According to experts, the renowned tower of Pisa will continue to tilt for at least another 200 years. It may even remain erect, or almost so, indefinitely. Several ill-advised construction projects hastened the Leaning Tower's very gradual collapse throughout the ages; it inclined 5.5 degrees, its most acute angle ever, in 1990.
The tower has been called the "Eiffel Tower of Europe" because of its resemblance to the famous French tower. But while the Eiffel Tower is straight, the leaning tower of Pisa has a slight curve to it. The reason for this curvature is that its original builder, Giorgio Pisano, was not a trained architect but an artist who used mathematical formulas to calculate the best way to arrange his stones.
Pisa's mayor has said that the city government no longer has the money needed to repair the damage done by tourists who climb on the leaning tower. In fact, only about 10% of its visitors actually visit the tower itself. Most just take photos next to it.
The tower has been undergoing maintenance since 2009, when workers removed some of the top layers of stone to expose the lighter gray heart of the tower which is made from porous Tolfa limestone. This limestone is found near Pisa and other parts of Italy and requires regular maintenance if it is to be kept free of graffiti. Work was also done on the windows and doors of the lower levels to prevent any further deterioration of the structure.
At around a 10 degree angle The Tower of Pisa is 60 meters tall and leans at a 10 degree inclination till 1990. Despite being meant to be exactly vertical, it began to tilt during construction. The cause was found to be soft soil under the foundation of the building which allowed it to dip slightly in one direction.
Towers are designed with stability in mind so that people can walk up its sides without fear of falling. Because of this, they are usually built fairly heavy so that they will not sway in the wind or under the weight of many people walking up its side. The Tower of Pisa used stone instead. It was built of marble from France and Germany, and its weight was estimated to be between 70,000 and 80,000 tons.

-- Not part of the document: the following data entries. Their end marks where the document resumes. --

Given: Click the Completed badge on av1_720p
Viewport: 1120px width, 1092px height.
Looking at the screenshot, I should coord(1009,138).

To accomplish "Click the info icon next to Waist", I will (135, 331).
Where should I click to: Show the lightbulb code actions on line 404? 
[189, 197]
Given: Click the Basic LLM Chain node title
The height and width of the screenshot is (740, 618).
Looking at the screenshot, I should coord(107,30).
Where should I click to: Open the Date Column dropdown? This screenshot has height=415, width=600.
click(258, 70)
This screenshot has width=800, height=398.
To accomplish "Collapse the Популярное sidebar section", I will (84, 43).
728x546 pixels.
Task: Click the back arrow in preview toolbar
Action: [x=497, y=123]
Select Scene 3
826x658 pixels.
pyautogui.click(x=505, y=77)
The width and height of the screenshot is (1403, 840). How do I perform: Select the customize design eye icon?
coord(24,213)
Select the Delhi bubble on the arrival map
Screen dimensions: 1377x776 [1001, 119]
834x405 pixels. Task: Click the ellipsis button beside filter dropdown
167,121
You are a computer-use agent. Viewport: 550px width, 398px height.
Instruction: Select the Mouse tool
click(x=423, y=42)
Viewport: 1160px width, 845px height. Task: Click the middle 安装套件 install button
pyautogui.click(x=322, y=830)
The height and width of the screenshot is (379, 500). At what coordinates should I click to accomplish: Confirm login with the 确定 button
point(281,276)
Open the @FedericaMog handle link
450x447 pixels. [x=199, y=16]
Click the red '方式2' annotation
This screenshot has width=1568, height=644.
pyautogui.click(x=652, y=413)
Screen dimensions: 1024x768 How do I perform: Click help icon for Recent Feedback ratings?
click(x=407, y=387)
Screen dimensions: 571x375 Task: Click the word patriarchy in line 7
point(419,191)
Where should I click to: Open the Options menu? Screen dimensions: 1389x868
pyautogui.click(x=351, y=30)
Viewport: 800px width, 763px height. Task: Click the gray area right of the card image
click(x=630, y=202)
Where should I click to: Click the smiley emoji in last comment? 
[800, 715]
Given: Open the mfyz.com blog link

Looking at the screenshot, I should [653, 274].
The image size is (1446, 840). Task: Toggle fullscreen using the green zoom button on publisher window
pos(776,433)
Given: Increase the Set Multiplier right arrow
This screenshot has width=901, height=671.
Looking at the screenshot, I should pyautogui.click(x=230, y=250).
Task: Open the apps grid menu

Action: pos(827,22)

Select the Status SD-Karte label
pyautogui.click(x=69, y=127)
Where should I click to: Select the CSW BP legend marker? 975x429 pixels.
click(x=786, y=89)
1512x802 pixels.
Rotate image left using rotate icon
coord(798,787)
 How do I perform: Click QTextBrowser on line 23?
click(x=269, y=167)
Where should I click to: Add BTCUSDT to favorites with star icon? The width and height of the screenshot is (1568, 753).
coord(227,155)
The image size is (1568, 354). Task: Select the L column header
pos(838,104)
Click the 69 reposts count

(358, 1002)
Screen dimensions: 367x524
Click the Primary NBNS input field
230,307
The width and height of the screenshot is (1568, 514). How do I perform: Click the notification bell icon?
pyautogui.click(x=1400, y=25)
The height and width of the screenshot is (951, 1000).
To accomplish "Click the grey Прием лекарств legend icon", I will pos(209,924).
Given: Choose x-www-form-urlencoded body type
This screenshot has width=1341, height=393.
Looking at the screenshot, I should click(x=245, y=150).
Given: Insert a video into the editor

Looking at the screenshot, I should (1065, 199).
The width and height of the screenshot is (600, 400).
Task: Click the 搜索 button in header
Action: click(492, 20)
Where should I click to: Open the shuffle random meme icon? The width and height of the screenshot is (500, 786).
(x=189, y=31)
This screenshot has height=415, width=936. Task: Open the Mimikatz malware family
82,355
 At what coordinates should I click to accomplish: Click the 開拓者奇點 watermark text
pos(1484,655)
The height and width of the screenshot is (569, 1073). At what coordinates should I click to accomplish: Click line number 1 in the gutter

The tower went through several renovations over the years but did not change its design significantly. It collapsed in February 2013 due to severe weather conditions that led to the abandonment of its renovation project.
From 1999 to 2001, restoration efforts stabilized the tower. Engineers installed weights on the north end of the building while simultaneously removing earth from below, causing it to progressively sink back in that direction. The Leaning Tower of Pisa still leans south, although at just 3.99 degrees. Engineers plan to continue the process of stabilizing the tower for many years to come.
In conclusion, engineers use different methods to stabilize a structure that is leaning toward one side. They can cut holes in the foundation near the leaning wall and pour in grout or concrete to hold the wall in place. They can also build walls around the structure where necessary. Finally, they can move parts of the foundation or even the whole thing.
Some examples of structures that have been stabilized by engineers include: the Eiffel Tower in Paris, the World Trade Center in New York City, and the Statue of Liberty-Ellis Island National Monument.
The Pisa Leaning Tower is not only one of the most iconic landmarks in Piazza del Duomo, but it is also apparently leaning about 1.5 degrees west of north.
The tower was built between 1172 and 1250 as an entrance pavilion to the cathedral. It was designed by Bonnano Pisano, who also designed the famous Fontana dei Quattro Fiumi in Piazza del Duomo. The tower is made of limestone but looks like marble from a distance due to its golden color.
In 2012, scientists conducted ultrasonic tests inside the tower and concluded that it does in fact lean slightly toward the northwest corner. Over time, the base of the tower has been crumbling causing the center of mass to shift farther back toward the front door. The researchers estimated that if maintenance had not been done, the tower would have collapsed entirely in just 40 years.
There are several other buildings in Piazza del Duomo that are leaning at different angles due to construction errors. Some engineers believe that if the leaning structures were not there, the tower might be able to hold its position for another 100 years or more.